Lalith considers ‘completeness’ as the hallmark of her multi-faceted gharana-raga shuddhi, swara shuddhi, layakari, layabol, a huge repertoire of ragas and compositions. Lalith’s music is rooted in tradition, upholding the purity of ragas in the context of Agra gharana vocalism.
A lasting legacy
Lalith’s engagement with multifarious music activities-extensive performance, teaching and recording of unique gharana elements, makes her a notable inheritor. She took her gharana music, often labelled as ‘difficult’, and ‘meant for men’, across India and the globe for three decades. Khansaab’s repeated advice to ‘allow your expression to bloom’, (baandke math rakhna) guided Lalith’s soulful exploration.
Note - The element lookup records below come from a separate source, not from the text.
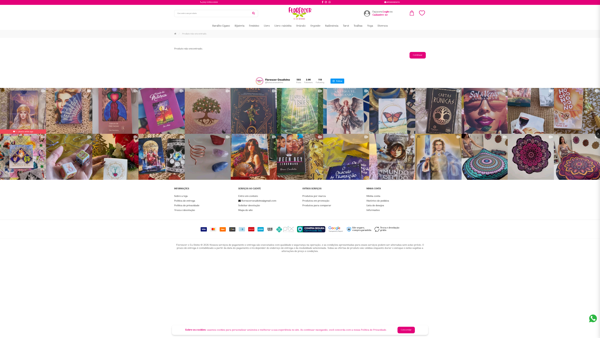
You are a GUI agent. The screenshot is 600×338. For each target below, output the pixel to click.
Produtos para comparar (316, 206)
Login (386, 12)
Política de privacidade (186, 206)
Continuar (417, 55)
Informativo (373, 210)
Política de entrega (184, 201)
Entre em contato (248, 196)
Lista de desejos (375, 206)
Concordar (406, 330)
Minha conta (373, 196)
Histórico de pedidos (377, 201)
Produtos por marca (314, 196)
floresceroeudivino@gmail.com (258, 201)
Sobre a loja (181, 196)
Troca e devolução (184, 210)
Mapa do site (245, 210)
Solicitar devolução (249, 206)
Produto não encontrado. (194, 34)
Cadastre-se (380, 15)
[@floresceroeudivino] (259, 81)
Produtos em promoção (315, 201)
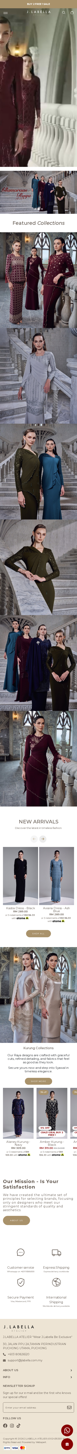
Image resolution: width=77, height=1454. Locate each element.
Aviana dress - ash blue (56, 910)
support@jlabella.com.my (25, 1360)
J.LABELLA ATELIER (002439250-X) (44, 1438)
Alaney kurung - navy (18, 1143)
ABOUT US (10, 1370)
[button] (35, 209)
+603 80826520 (18, 1354)
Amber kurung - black (52, 1143)
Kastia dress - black (20, 908)
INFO (6, 1377)
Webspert (41, 1442)
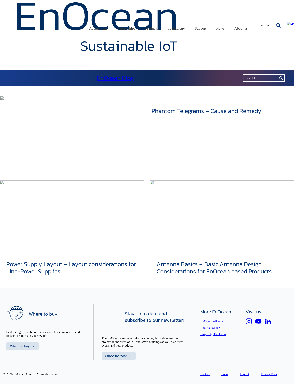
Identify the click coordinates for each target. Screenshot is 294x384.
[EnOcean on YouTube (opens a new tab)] (258, 321)
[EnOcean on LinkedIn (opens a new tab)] (268, 321)
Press (224, 374)
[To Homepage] (97, 49)
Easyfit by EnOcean (213, 334)
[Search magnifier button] (279, 25)
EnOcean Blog (115, 78)
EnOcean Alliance (211, 321)
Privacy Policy (270, 374)
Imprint (244, 374)
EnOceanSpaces (210, 327)
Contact (205, 374)
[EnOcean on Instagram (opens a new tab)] (249, 321)
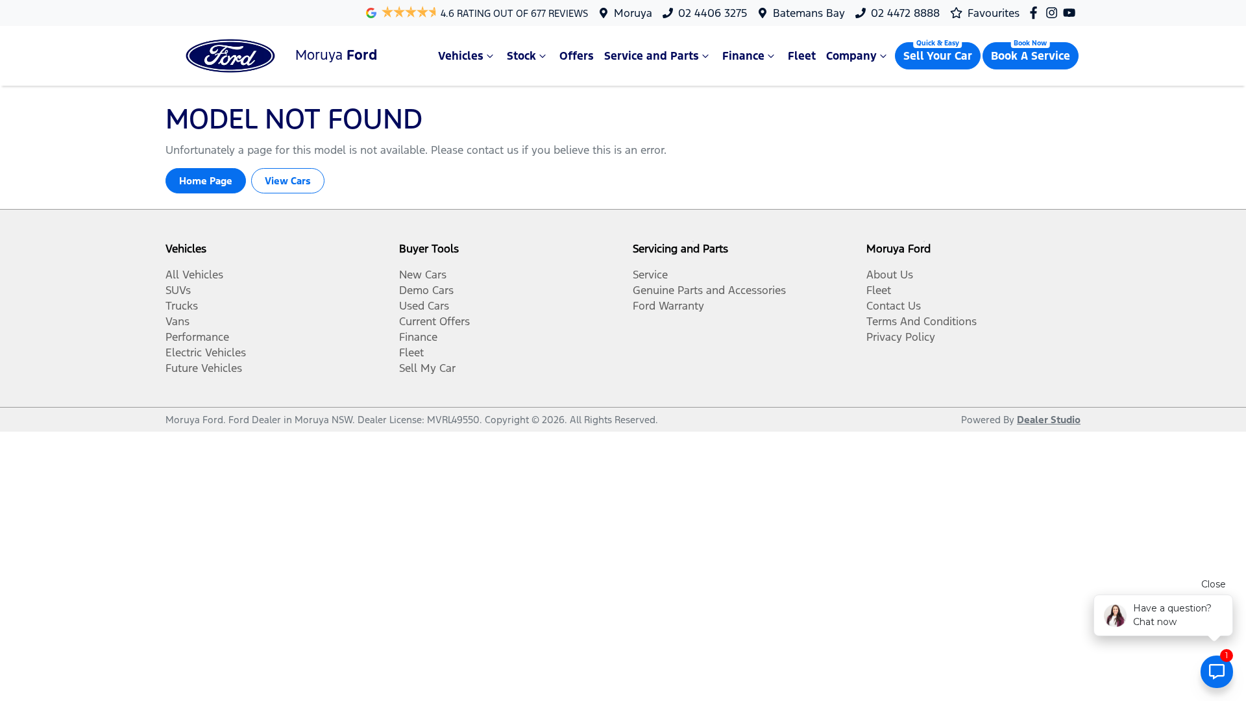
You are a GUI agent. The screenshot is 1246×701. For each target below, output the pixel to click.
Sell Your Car (937, 56)
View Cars (288, 181)
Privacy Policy (900, 337)
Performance (197, 337)
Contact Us (893, 306)
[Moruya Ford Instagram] (1054, 12)
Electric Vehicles (205, 352)
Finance (743, 56)
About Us (889, 274)
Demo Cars (426, 290)
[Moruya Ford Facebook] (1036, 12)
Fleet (802, 56)
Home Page (205, 181)
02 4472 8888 (905, 13)
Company (851, 56)
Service (650, 274)
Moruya (633, 13)
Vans (177, 321)
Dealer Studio (1049, 419)
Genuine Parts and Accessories (709, 290)
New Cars (422, 274)
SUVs (178, 290)
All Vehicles (194, 274)
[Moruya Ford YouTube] (1072, 12)
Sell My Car (427, 368)
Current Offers (434, 321)
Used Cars (424, 306)
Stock (521, 56)
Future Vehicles (203, 368)
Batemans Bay (809, 13)
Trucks (181, 306)
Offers (576, 56)
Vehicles (460, 56)
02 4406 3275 (712, 13)
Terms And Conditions (921, 321)
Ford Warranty (668, 306)
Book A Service (1030, 56)
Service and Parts (651, 56)
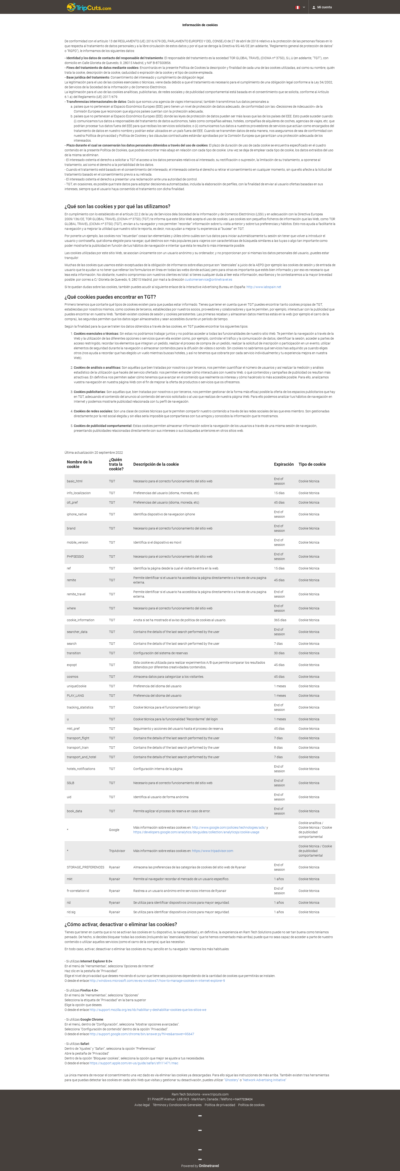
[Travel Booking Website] (89, 7)
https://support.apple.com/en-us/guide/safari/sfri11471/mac (134, 1063)
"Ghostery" (231, 1080)
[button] (300, 7)
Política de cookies (251, 1105)
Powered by (200, 1166)
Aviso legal (142, 1105)
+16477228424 (243, 1099)
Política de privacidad (220, 1105)
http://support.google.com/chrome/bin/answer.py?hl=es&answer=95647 (142, 1034)
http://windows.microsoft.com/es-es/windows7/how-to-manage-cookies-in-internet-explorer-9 (157, 980)
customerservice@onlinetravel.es (208, 279)
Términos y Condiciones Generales (177, 1105)
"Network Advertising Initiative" (264, 1080)
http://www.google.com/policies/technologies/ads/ (229, 827)
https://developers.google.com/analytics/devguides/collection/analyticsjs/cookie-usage (196, 832)
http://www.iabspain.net (264, 287)
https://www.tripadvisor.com (212, 851)
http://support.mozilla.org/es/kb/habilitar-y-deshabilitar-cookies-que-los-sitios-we (148, 1010)
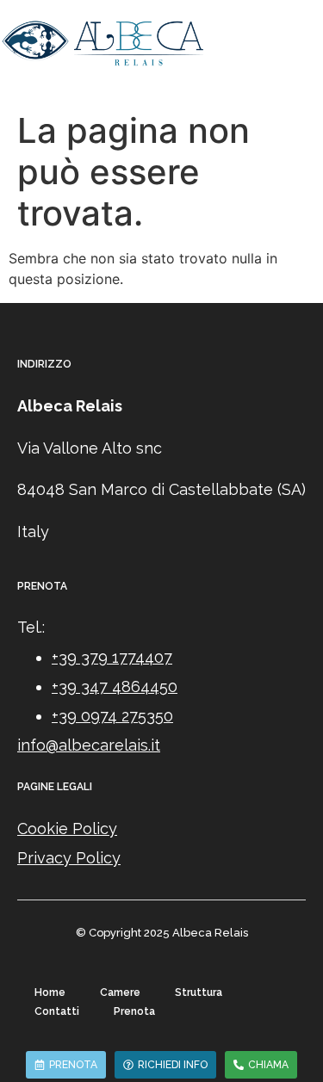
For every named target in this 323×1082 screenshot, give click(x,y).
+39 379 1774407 (112, 657)
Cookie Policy (67, 828)
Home (49, 992)
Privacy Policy (69, 858)
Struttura (198, 992)
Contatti (56, 1011)
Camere (120, 992)
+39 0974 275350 (112, 716)
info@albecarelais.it (88, 745)
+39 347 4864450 (114, 686)
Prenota (134, 1011)
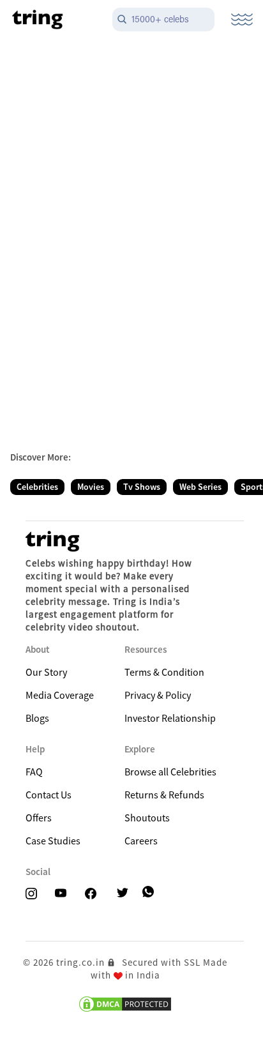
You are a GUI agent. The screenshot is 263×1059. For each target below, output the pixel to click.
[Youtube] (64, 894)
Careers (141, 840)
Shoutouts (147, 817)
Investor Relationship (170, 718)
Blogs (37, 718)
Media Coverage (60, 695)
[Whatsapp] (149, 892)
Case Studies (53, 840)
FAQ (34, 771)
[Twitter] (126, 894)
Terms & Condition (164, 672)
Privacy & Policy (157, 695)
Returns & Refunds (164, 794)
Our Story (46, 672)
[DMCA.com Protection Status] (125, 1004)
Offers (39, 817)
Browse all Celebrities (170, 771)
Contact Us (48, 794)
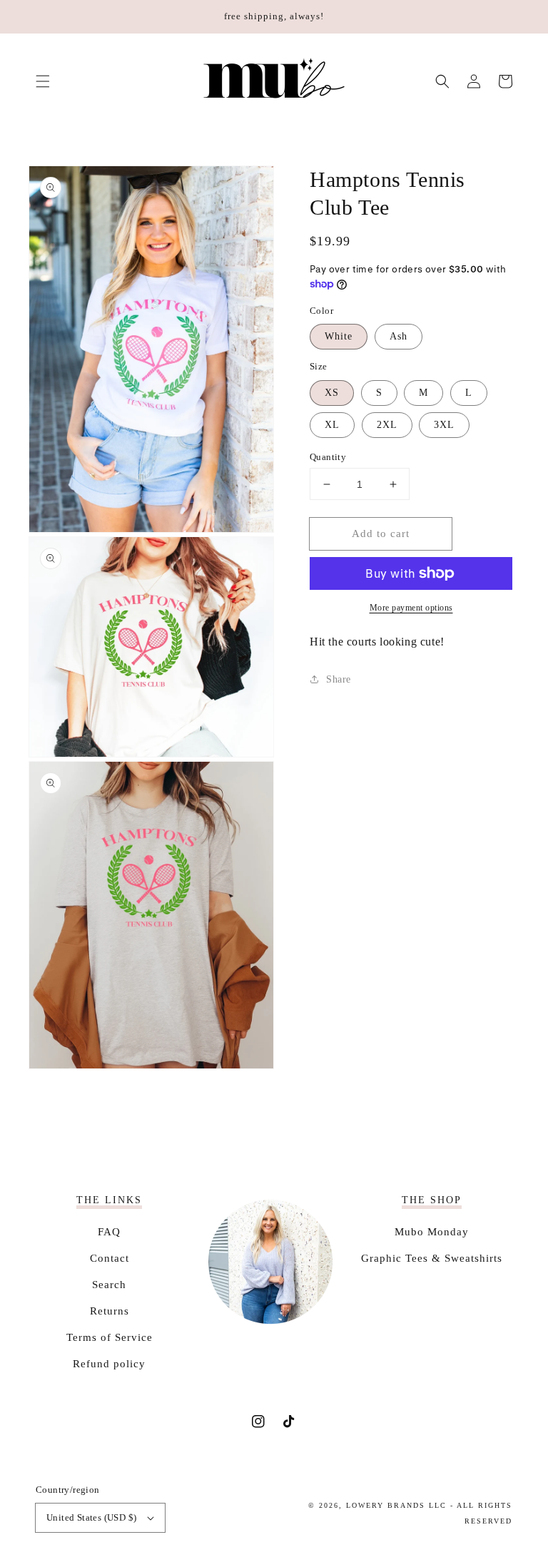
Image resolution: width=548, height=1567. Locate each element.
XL (332, 424)
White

The Ustad’s zeal in training Lalith towards becoming a concert-artist resulted in luxuriant music that touched listeners’ hearts on stage, on radio and television as a Top-grade artist and through her recordings under prestigious labels including Navras Records of London and Ocora Radio France. Lalith’s archival projects for the Ethno-musicology Department, University of Washington in Seattle and ITC Sangeet Research Academy; her lecture-demonstrations; her book reviews and interviews of revered musicians like Pandit Mallikarjun Mansur for the Sangeet Natak Academy, all constitute her rich contribution to the world of Hindustani music. Thematic music presentations Bhairav to Bhairavi, Raag-rang Samay Yatra and Agra gharana-Ek Vatavriksh by Lalith and her disciples document aesthetic traditions in the language of Agra-gharana vocalism.
Her loving and highly talented disciples are engaged in taking the musical lineage ahead in a creative manner, making Lalith’s music eternal and purposeful.
Jayavanth Rao, Lalith’s life-partner is a fine connoisseur of music and author of ‘Sajan Piya’-a biography of Ustad Khadim Hussain Khan. Despite his own high-profile job as an executive in a British company and extensive travel abroad, he has been an integral part of her music journey, enlarging her music canvas and augmenting her accomplishments.